§ Problem to work on: Reproduce, please, the line that holds "Image resolution: width=1062" and all later lines through the end of the entries below, exactly; omit pictures.

§ Provided data:
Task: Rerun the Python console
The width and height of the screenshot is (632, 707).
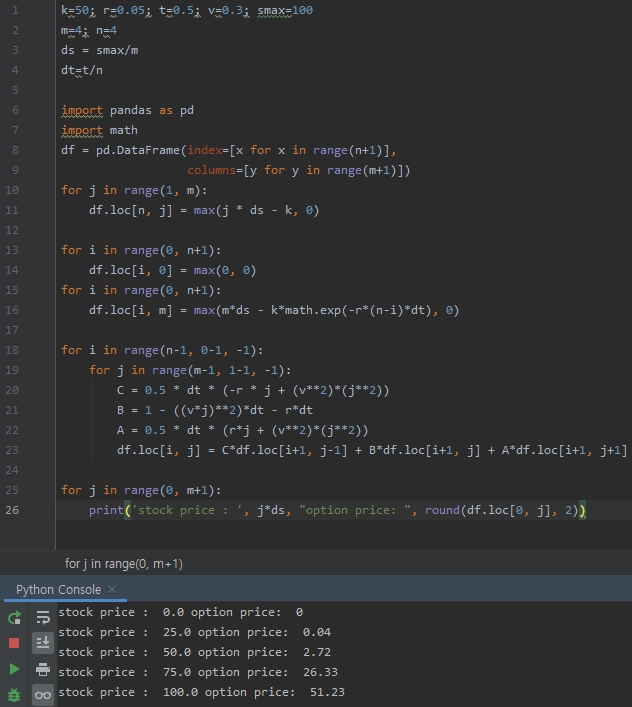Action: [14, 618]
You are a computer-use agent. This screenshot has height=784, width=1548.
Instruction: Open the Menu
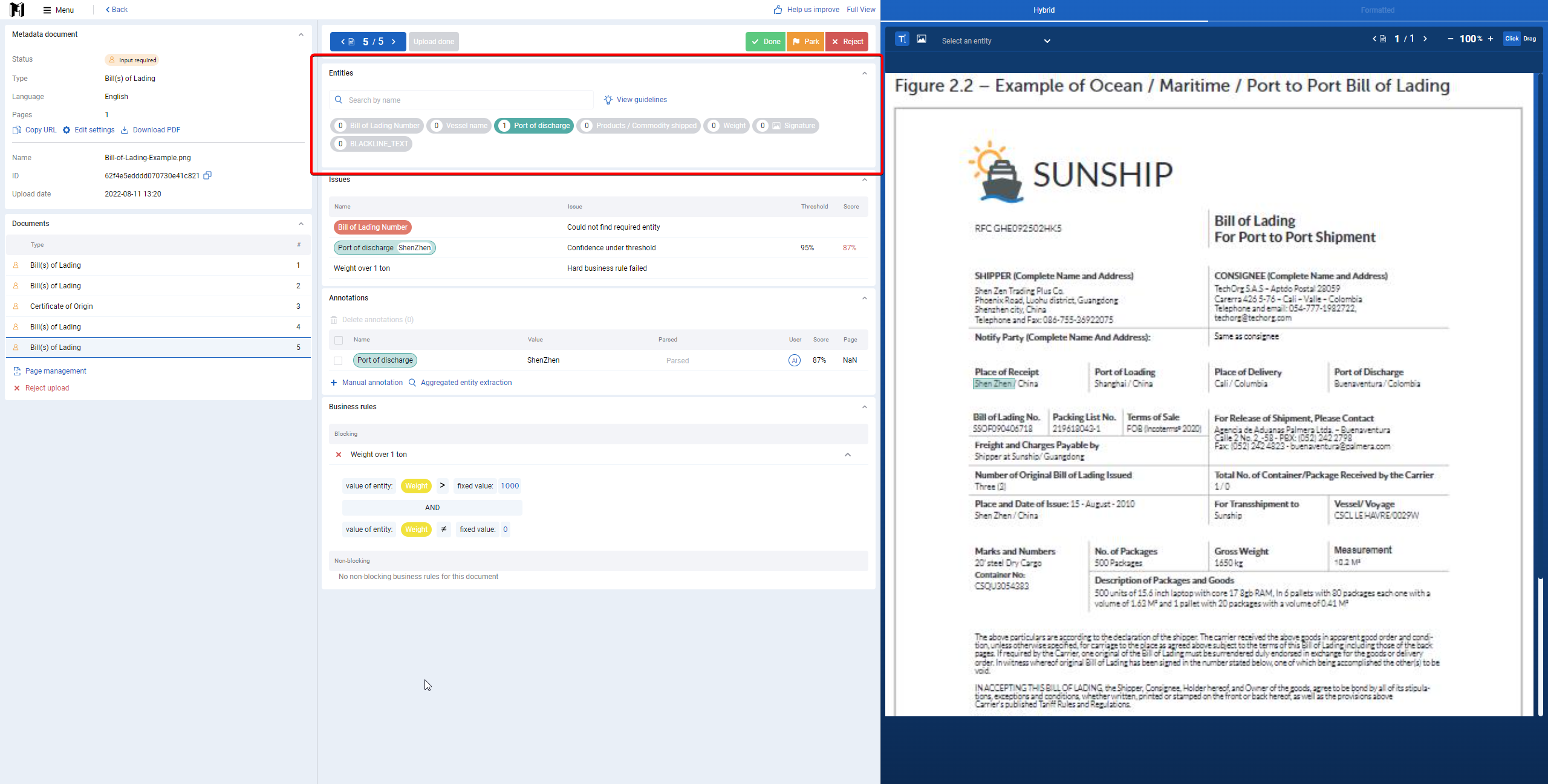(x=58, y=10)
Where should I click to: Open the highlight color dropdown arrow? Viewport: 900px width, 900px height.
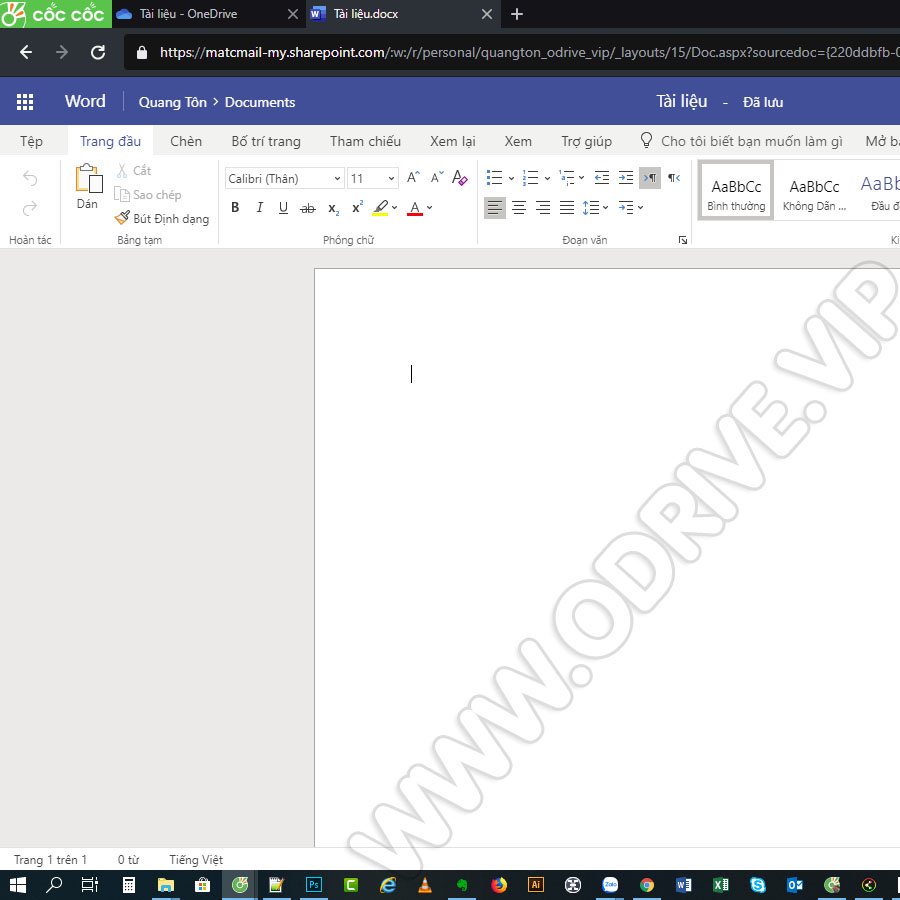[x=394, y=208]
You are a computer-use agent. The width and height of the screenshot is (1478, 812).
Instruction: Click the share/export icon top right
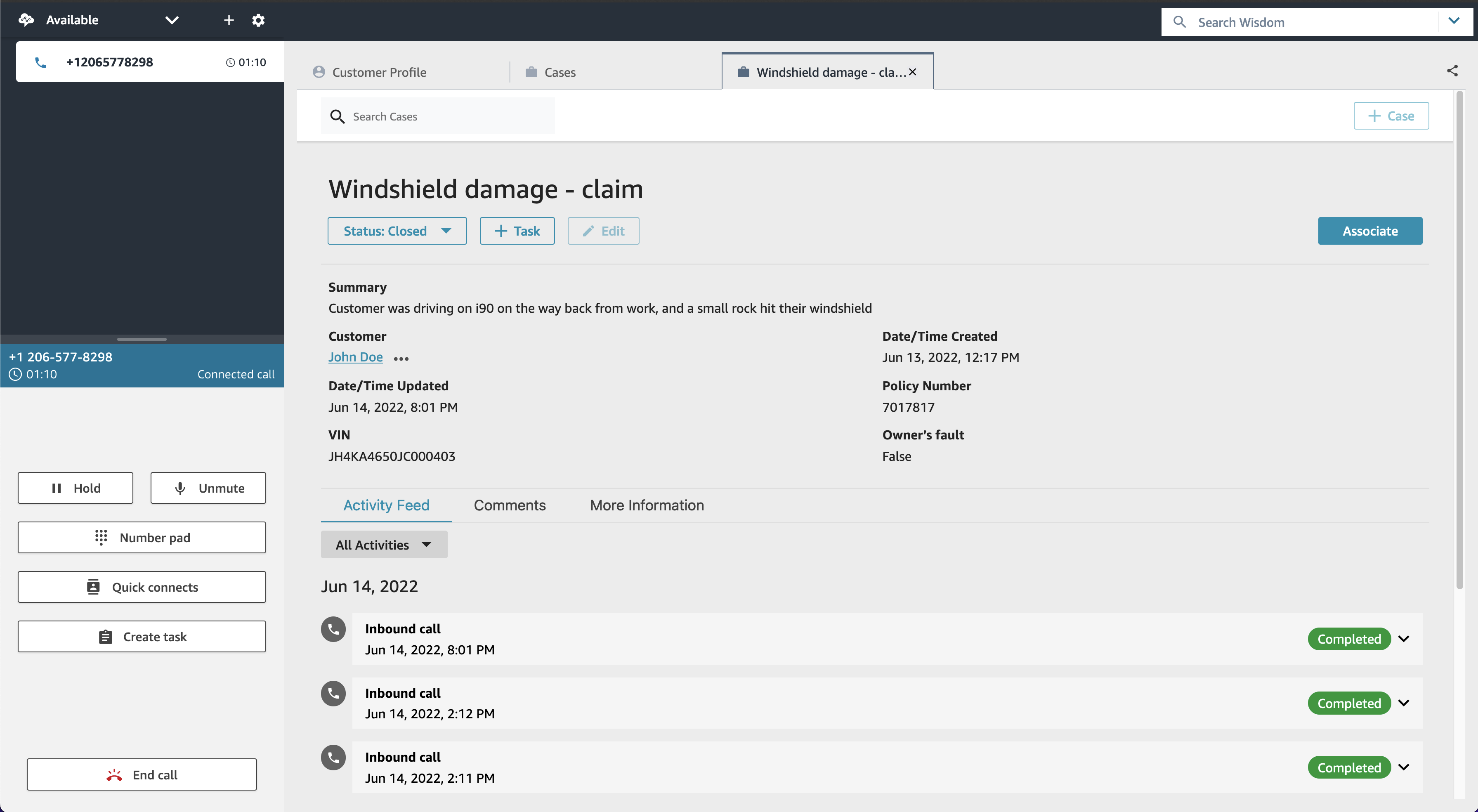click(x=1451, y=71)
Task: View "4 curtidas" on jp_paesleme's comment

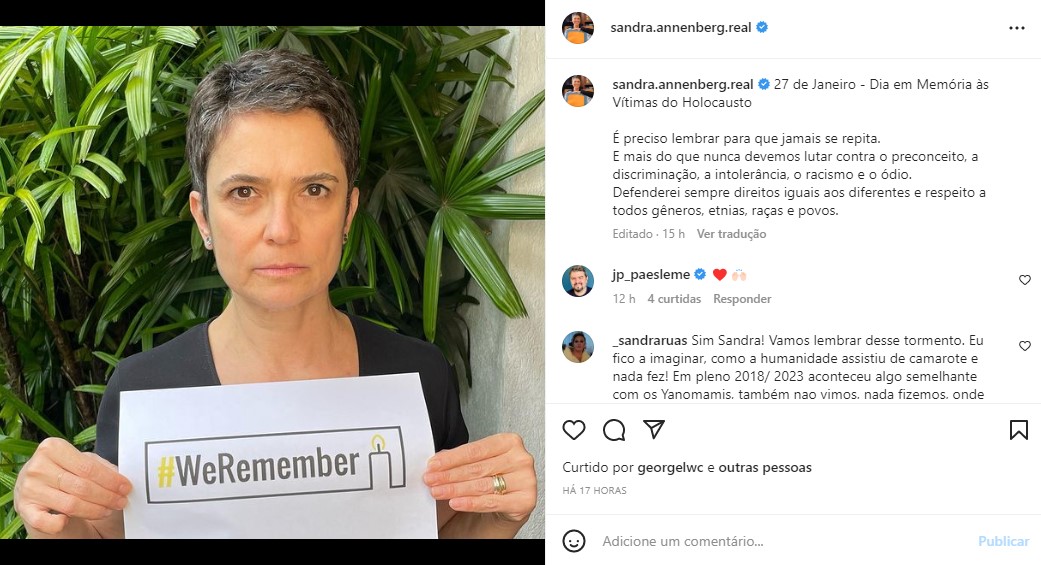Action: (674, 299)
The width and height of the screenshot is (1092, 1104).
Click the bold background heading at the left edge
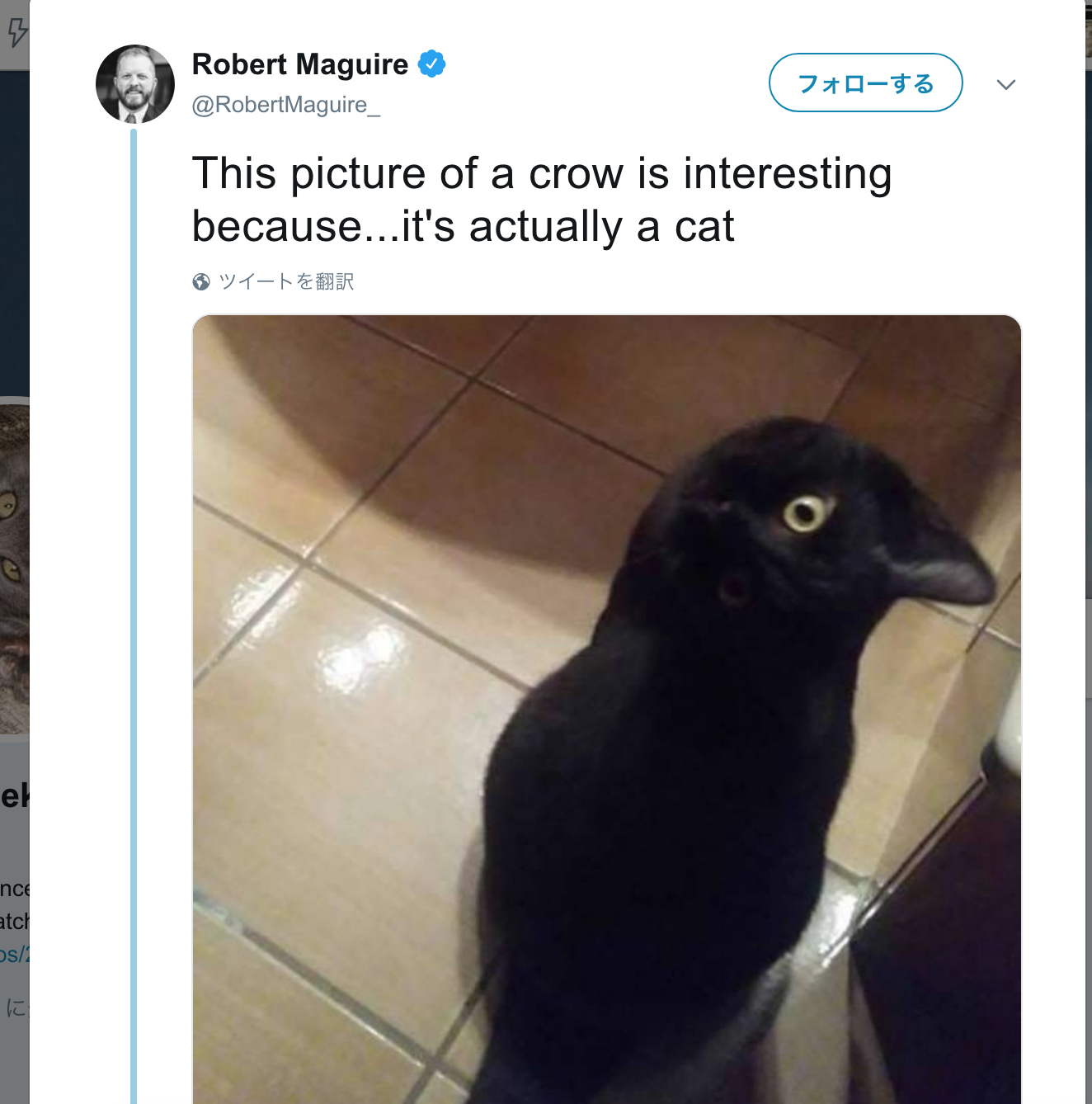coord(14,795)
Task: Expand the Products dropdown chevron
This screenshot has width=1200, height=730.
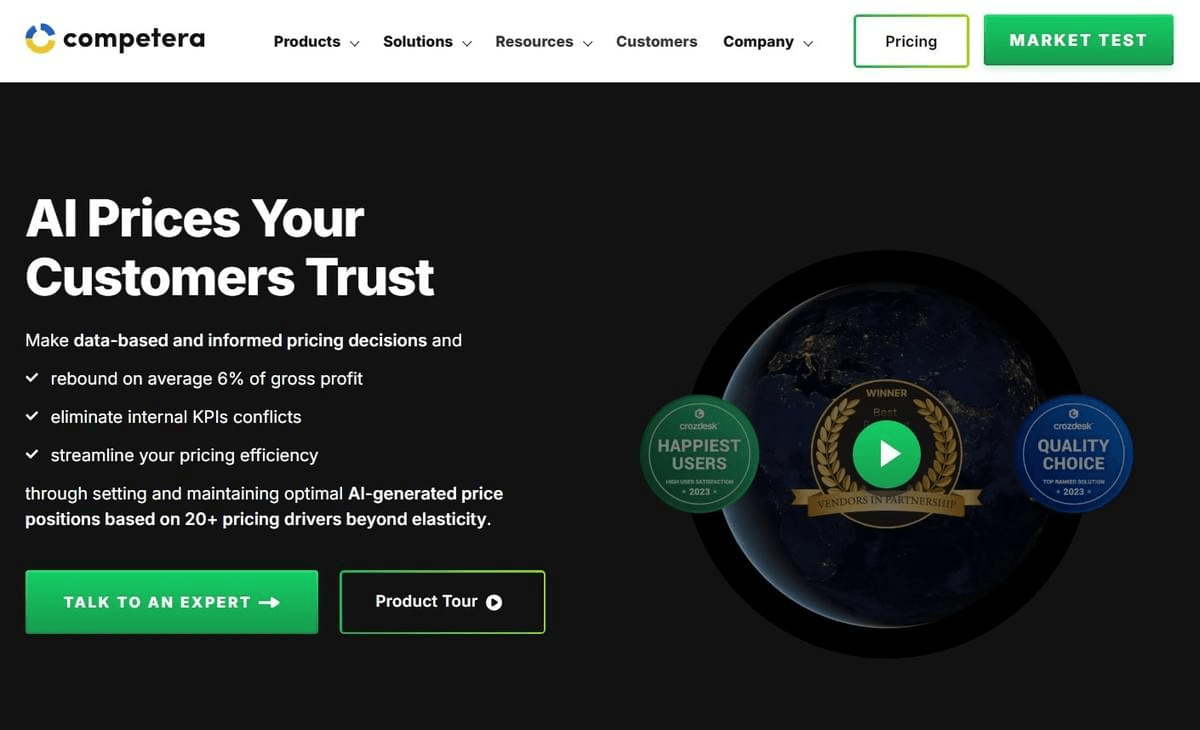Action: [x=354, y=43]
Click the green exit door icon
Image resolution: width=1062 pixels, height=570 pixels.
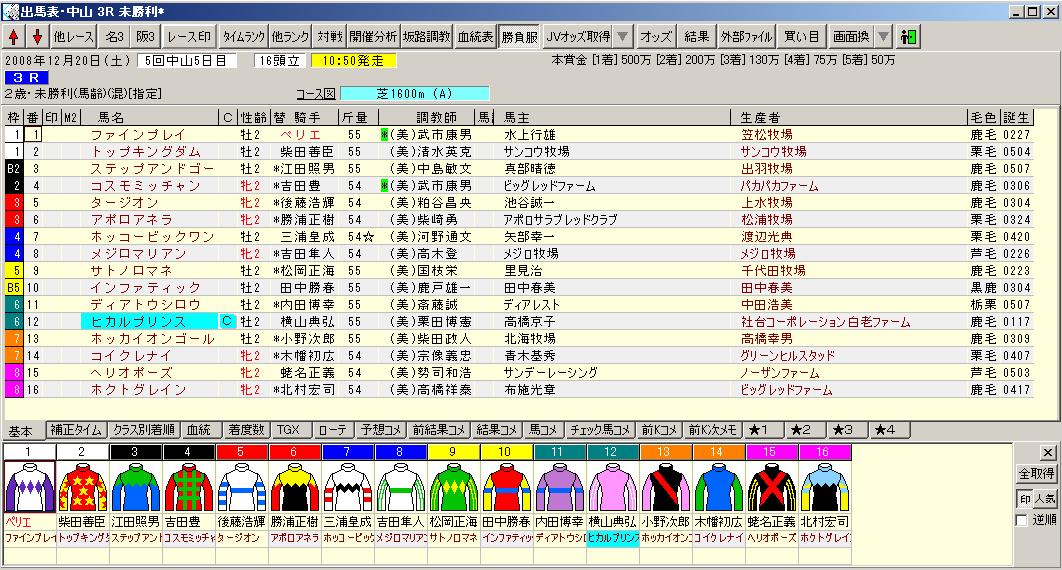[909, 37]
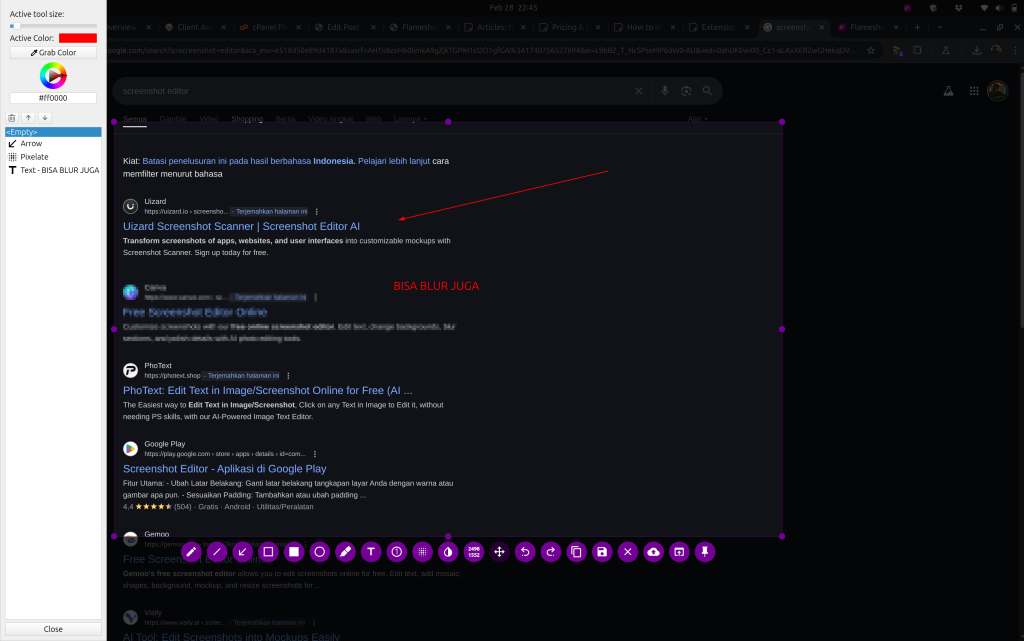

§ Solution for this problem:
Image resolution: width=1062 pixels, height=570 pixels.
[909, 37]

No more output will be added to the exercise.